Posted November. 02, 2004 23:16,   


There’s fierce controversy regarding the Roh Moo-hyun administration’s exercise of favoritism in personnel appointment. Last week, former assemblyman Lee Jae-jung, who had been sentenced to a fine on the charge of receiving illegal presidential campaign funds, was named senior vice president for the Advisory Council on Democratic and Peaceful Unification, and now a fellow graduate from the president’s old school Busan Commercial High, who is just three years his senior, has been appointed president of the Korea National Housing Corporation. It’s no wonder that critics are questioning whether such appointments are based on personal favors and connections. Cheong Wa Dae insists that “aptitude and capability were taken into account,” but how many would believe such a claim?

The appointment of Busan Commercial High alumni to important positions has been especially pronounced this year. Former National Defense Advisor Yoon Gwang-ung, President Roh’s upperclassman by five years, was named minister of National Defense. The presidential secretariat was increased by three members, among them the post of secretary for the Maintenance of Discipline in Public Offices, in comprehensive charge of all personnel inspections. This means that Busan Commercial High alums have taken control of the first stages of personnel management in our government, filling the key posts involving nominations for and confirmation of appointments to public offices. Besides those mentioned above, the offices of the president of the Korea Coal Corporation and supervisor of the Korea Securities Depository have also been filled by Busan Commercial High alumni.

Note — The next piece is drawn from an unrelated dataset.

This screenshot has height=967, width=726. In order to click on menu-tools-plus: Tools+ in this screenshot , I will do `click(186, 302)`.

Many claim that appointments based on “gratitude” for defeated election candidates and people who played a key role in the party’s foundation have also gone beyond what might be deemed appropriate. In addition to unofficially designating Yoon Deok-hong, the former minister of Education & Human Resources Development, as the next president of the Academy of Korean Studies, the administration has given the posts of chairman of the Presidential Commission on Small & Medium Enterprises, president of the Korea Cadastral Survey Corporation, administrator of the National Emergency Management Agency, and supervisor of the Seoul Olympic Sports Promotion Foundation to candidates who lost in the April 15 general elections.

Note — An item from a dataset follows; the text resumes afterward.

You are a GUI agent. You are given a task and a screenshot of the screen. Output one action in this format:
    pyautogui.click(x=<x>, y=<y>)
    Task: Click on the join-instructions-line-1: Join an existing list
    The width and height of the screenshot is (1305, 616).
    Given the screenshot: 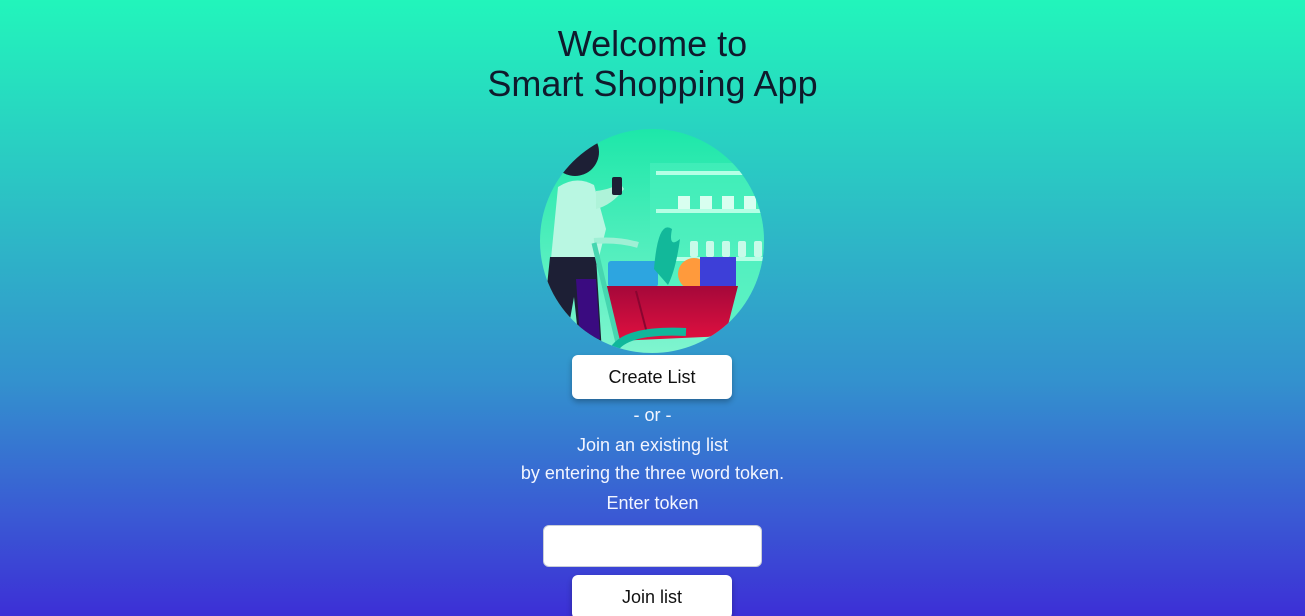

Based on the belief that “the only people one can trust are one’s own,” favoritism in public appointments is a sign of an administration’s sense of crisis. Past administrations have displayed such tendencies toward the latter half of their term, but the present one has already demonstrated it less than two years after inauguration. Such haste bespeaks the elevated sense of crisis felt by the Roh administration. But it’s at times like this that one must truly broaden one’s mind. The more one fixates on one’s personal preferences and connections, the narrower the scope of national government will become.

The current administration has already been subject to criticism regarding its factionism and the consequent scantiness of its personnel pool. If such an administration resorts to this sort of prejudicial appointment practices, what could we possibly expect of its remaining time in office? It is imperative for the Roh government to pursue a positive cycle of wide-ranging appointments and elevation of the quality of national administration. It cannot presume to speak of reform to the Korean people while practicing favoritism and preferential treatment.